Dopo le presentazioni di Luisa Genevini, assessore alla Cultura di Asola, e di Francesca Nodari, direttrice del festival, ha preso la parola Enzo Bianchi. Con la sua caratteristica voce tonante e persuasiva, il monaco ha esordito affermando che «siamo nel pieno della crisi»: una crisi economica e politica, ma anche sociale, culturale ed etica, che da almeno due decenni sta producendo «barbarie», cioè situazioni contro la «vita buona». «La barbarie si sta estendendo in Europa – ha aggiunto – e, insieme alla democrazia, mina quelle libertà che avevamo acquisito per il vivere comune».
Il grande sociologo polacco Zygmunt Bauman, morto lo scorso anno, affermava che «è in crisi la parola insieme»: ciò si manifesta nella frammentarietà, nel non essere capaci di arrivare a delle convergenze e nella insufficiente rilevanza della dimensione della polis (“città”, in greco). «Perché siamo arrivati a un livello così profondo di crisi – si è chiesto Enzo Bianchi – e come cercare dei cammini di uscita?», che poi sono cammini di umanizzazione, verso una vita sociale migliore.
Per individuare tali percorsi non si parte dal nulla, in quanto abbiamo davanti a noi la Costituzione repubblicana e l’eredità umanistica e cristiana. L’ex priore di Bose invita a ripensare due aspetti: il bene comune e il condividere all’interno della comunità. «Il bene comune è l’insieme delle condizioni che favoriscono il benessere, la cultura, la democrazia e la qualità della vita. Ne è destinataria la persona che vive all’interno della società». Ma, in epoca moderna, l’economia e il mercato (che guardano solo al flusso del denaro) hanno avuto il sopravvento sul bene comune, ponendo sempre di più l’individuo al centro dell’attenzione.

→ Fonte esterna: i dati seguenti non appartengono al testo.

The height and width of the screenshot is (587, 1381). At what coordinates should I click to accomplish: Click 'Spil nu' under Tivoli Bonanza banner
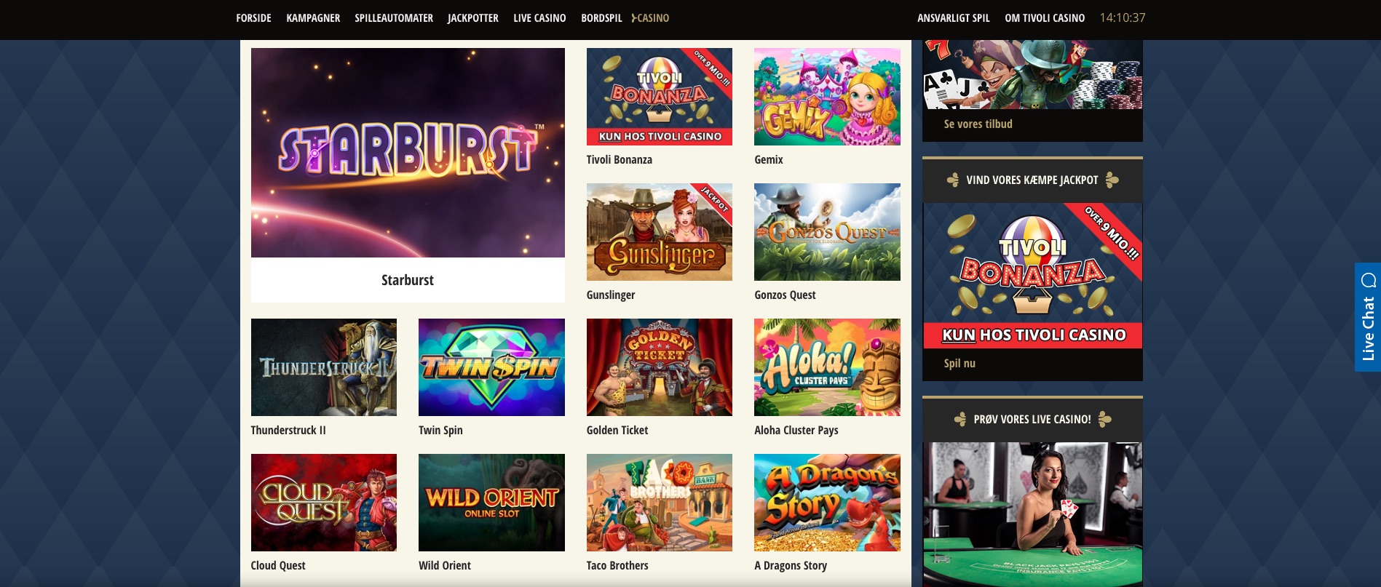click(959, 364)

Com’è possibile la polis senza il bene comune, senza quei beni materiali e immateriali che puntino alla ricerca di qualcosa di buono per tutti i cittadini? Enzo Bianchi si è quindi soffermato sul concetto di comunità, ricordando che la fraternità è «il primo nome dato alla Chiesa». E comunità vuol dire «dono vissuto insieme», il che implica spirito di condivisione e di responsabilità. Nelle sue lettere, san Paolo insiste sulla parola «insieme»: lavorate insieme, vivete insieme, soffrite insieme, rallegratevi insieme. «Insieme, cioè sempre in una logica di comunione». La comunione/comunità richiede una presenza di ascolto e di accoglienza, una presenza che si basa sul dedicare del tempo agli altri. «Dio ci è Padre perché siamo tutti fratelli e figli con la stessa dignità. Io sono in quanto mi metto a disposizione per gli altri. Papa Francesco insiste sul fatto che l’incontro con l’altro deve avvenire faccia a faccia, corpo a corpo. Non ci saranno facilmente perdonati i peccati di omissione nei confronti dei nostri fratelli».
Alla fine, un invito a resistere alla barbarie e alla mentalità narcisistica oggi così diffusa, «valorizzando l’eredità umanistico-cristiana che ci può dare una vita più buona e una convivenza più bella». Enzo Bianchi pensa anche ai suoi 75 anni – ha appena pubblicato il libro La vita e i giorni. Sulla vecchiaia (Il Mulino) – e ringrazia tutti coloro con cui ha vissuto insieme. «Solo così si raggiunge la felicità».